Ve güneş doğacak aynen dün doğduğu gibi.

Malazgirt, bir atari oyunu değil de, gerçekten “gerçek” ise;
Sormanın zamanıdır, kimdi yolumuzun dokuzyüz küsur sene öncesindeki bu adamlar?..
Malazgirt’te o cuma günü, o ellibin kişilik ordu, eğer “bir” şehit bile verdiyse, sormanın vaktidir;
Niçin gönüllü olmuştu bunca insan ve nasıl atılmışlardı ikiyüzbin silahlı savaşçının orta yerine?..
Kimdi onlar?
O gün oraya; elli bin ana, elli bin baba, elli binlerce evlat, elli bin canan bırakıp, can bırakmaya koşan…
Ve bugün… Dünlerde kalmış olan bu insanların, acaba “bugünlerden bekledikleri” neydi?..

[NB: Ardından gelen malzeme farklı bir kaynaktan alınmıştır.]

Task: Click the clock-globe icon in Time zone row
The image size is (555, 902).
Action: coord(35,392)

Koca Bizans’ın ikiyüz bin kişilik koca ordusu kısa zamanda perişan oldu…
İmparator Romen Diyojen de yuvarlandı atından. Aynı anda kanlı ve yaralı bir el onun bileğine yapıştı…
Korku dolu gözleriyle karşısındakine bakan imparator, o elin sahibinden şu sözleri duydu:
-Burada kalırsanız sizi tanıyan biri çıkar…Tanırlarsa öldürürler ve kafanız bir anda mızrakların ucunda yükselir. Gelin ben sizi saklayayım ve kalbi adalet, merhamet ve müsamaha ile dolu efendim Sultan’a götüreyim…
O, bu korkulu anında, bu şekil sözlerle bir “esir alış”a nasıl karşı koyabilirdi ki?..

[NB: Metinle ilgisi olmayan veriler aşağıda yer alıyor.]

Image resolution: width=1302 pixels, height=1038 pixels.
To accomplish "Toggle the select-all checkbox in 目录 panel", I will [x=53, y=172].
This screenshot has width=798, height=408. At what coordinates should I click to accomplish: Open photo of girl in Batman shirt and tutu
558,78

Alparslan, Romen Diyojen’i bir İslam komutanına yaraşır biçimde karşıladı. Ona hürmet gösterdi ve teselli etti. Dedi ki:
-Kayser hazretleri, siz beni mağlup ve esir etse idiniz ne yapardınız?..
(Kendinizi imparatorun o anki yerine koyun şimdi! Bir Bizanslı gibi düşünmeye çalışın…)
-Hiçbir şey… diye kekeledi Diyojen… Söylediğinin kendi başına geleceğini düşünüyordu büyük ihtimalle… Tereddüt içinde devam etti:
-Hiçbir şey… Sadece her gün kırbaçlatırdım.
-Ya benim size ne yapacağımı tahmin edersiniz?.. diye sordu Alparslan.
-Ya işkence ile öldürecek, veyahut teşhir etmek için zincirler içinde memleket memleket gezdirecek… Veya bunu dahi aratacaksınız.
-Hayır, aldanıyorsunuz. Ben mağluba ne hakaret, ne de işkencede bulunurum.
-Peki bunun sebebi nedir?
-Şudur ki; ben Müslümanım. Bütün Müslümanlar da benim gibidir…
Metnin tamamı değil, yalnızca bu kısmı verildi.